Please lay out the stretch of data from the line containing "The width and" through the line containing "center [1593, 188]." as a Markdown table with the columns Row and Text. Number each row and leave out blank lines.

RECORDS FOR PROCESSING
========

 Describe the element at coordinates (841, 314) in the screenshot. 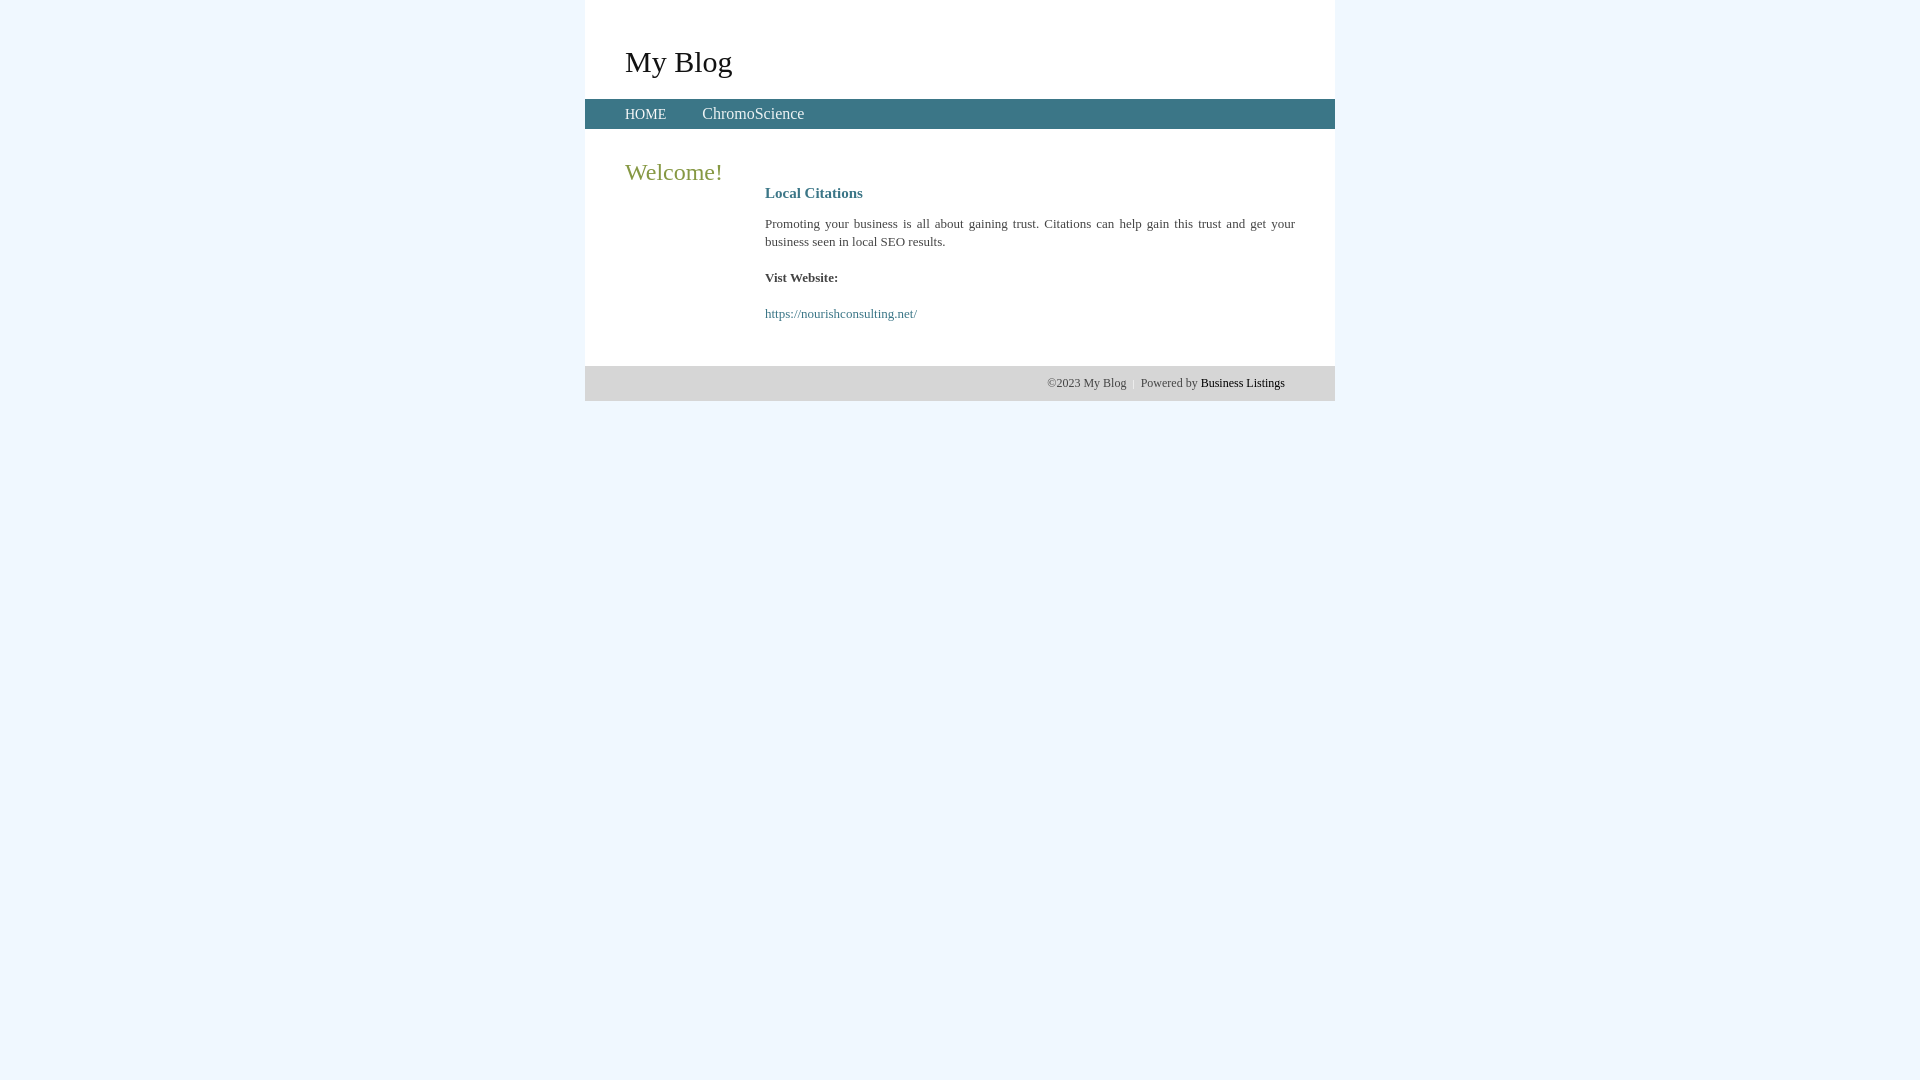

========

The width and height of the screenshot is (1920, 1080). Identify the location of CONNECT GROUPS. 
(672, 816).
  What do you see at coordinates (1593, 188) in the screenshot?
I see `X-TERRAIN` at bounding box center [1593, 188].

========

SOLUTION FOR THIS EXERCISE
| Row | Text |
|---|---|
| 1 | The width and height of the screenshot is (1920, 1080). Identify the location of CONNECT GROUPS.  |
| 2 | (672, 816). |
| 3 |   What do you see at coordinates (1593, 188) in the screenshot? |
| 4 | I see `X-TERRAIN` at bounding box center [1593, 188]. |